Entre los asistentes destacaron figuras como el exgobernador de Guanajuato, Diego Sinhué Rodríguez Vallejo, y el exsecretario de Seguridad Pública de la Ciudad de México, Alfonso Durazo Montaño. Estos actores analizaron experiencias exitosas en la prevención del crimen, la coordinación interinstitucional y la participación ciudadana. Los debates se centraron en temas como la modernización de las fuerzas policiales, la implementación de tecnologías para la vigilancia y la creación de programas de reinserción social para delincuentes.
El foro se realizó en un contexto de creciente preocupación por la inseguridad en múltiples estados de México, especialmente en zonas con altos índices de violencia relacionada con el crimen organizado. El PRI, que ha sido uno de los partidos con mayor influencia en la política nacional, busca consolidar su propuesta de seguridad como una alternativa a las estrategias de otros partidos. Las conclusiones del encuentro serán integradas a su plataforma electoral, que se presentará en septiembre de este año, según confirmaron fuentes del partido.
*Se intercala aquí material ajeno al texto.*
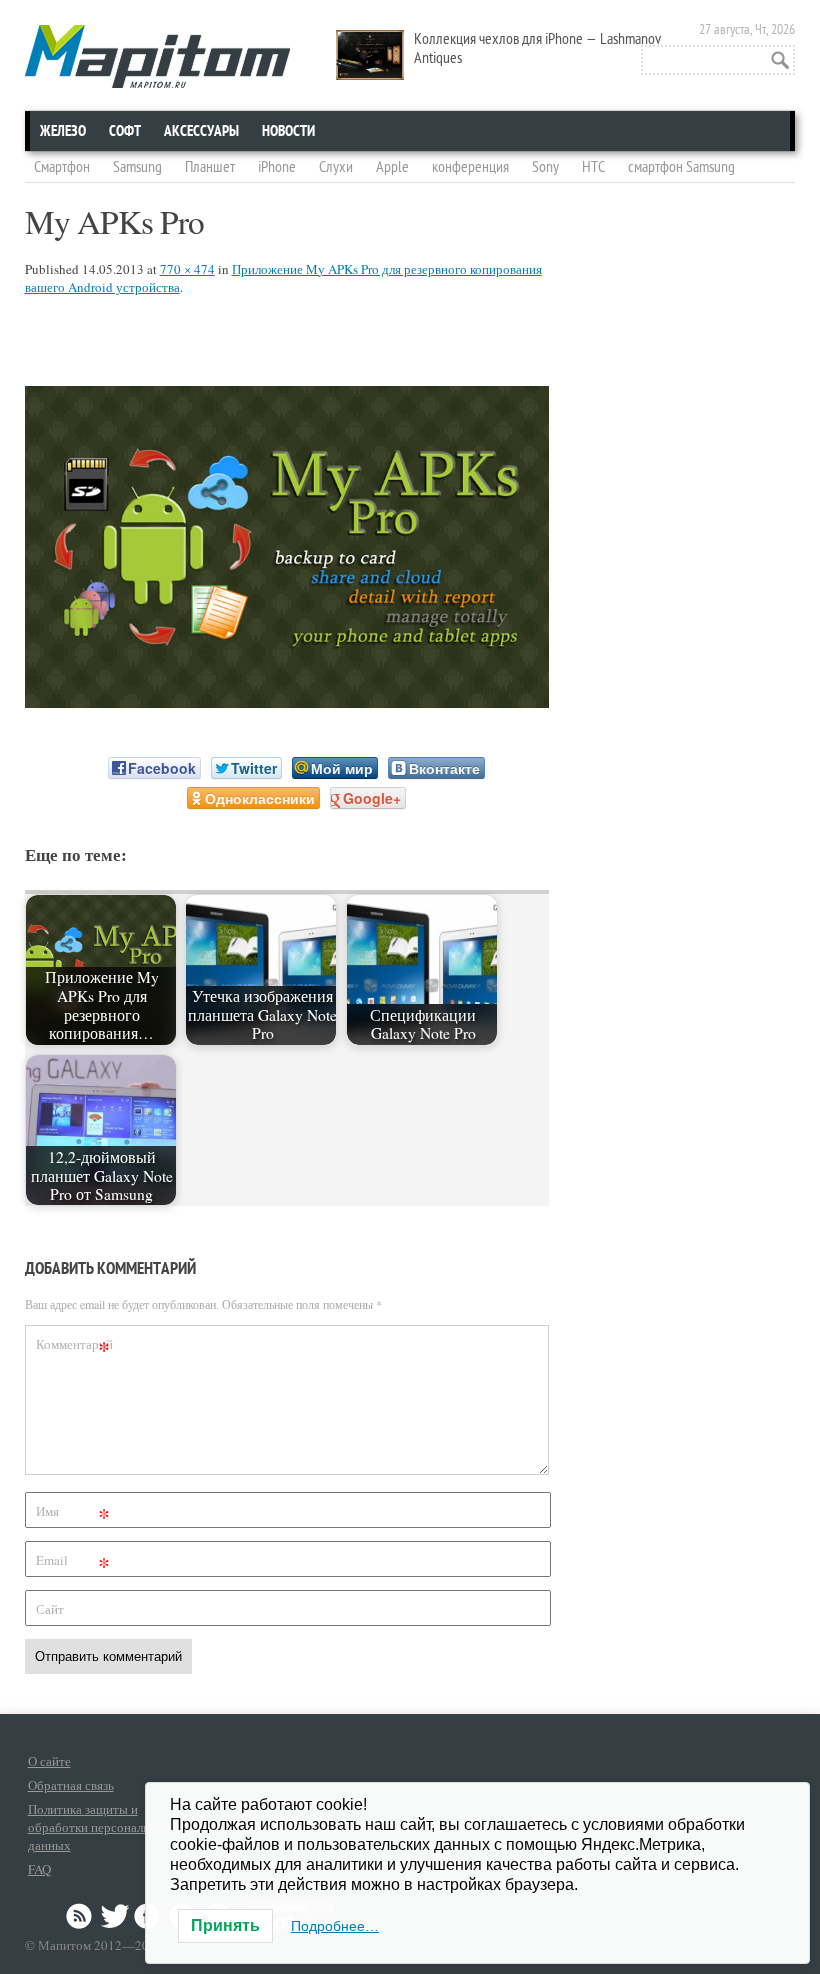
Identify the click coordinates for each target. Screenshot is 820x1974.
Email (73, 1563)
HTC (593, 167)
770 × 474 (187, 269)
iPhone (277, 167)
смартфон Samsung (681, 167)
Las propuestas del PRI podrían incluir medidas como la creación de una fuerza policial estatal con mayor autonomía, la expansión de programas de prevención comunitaria y la fortalecimiento de la cooperación entre autoridades locales y federales. Sin embargo, expertos en seguridad advierten que la efectividad de estas iniciativas dependerá de la capacidad institucional y la disponibilidad de recursos. Además, su impacto en las elecciones de 2027 dependerá de cómo se perciba ante la población, especialmente en regiones donde la desconfianza en las instituciones es alta.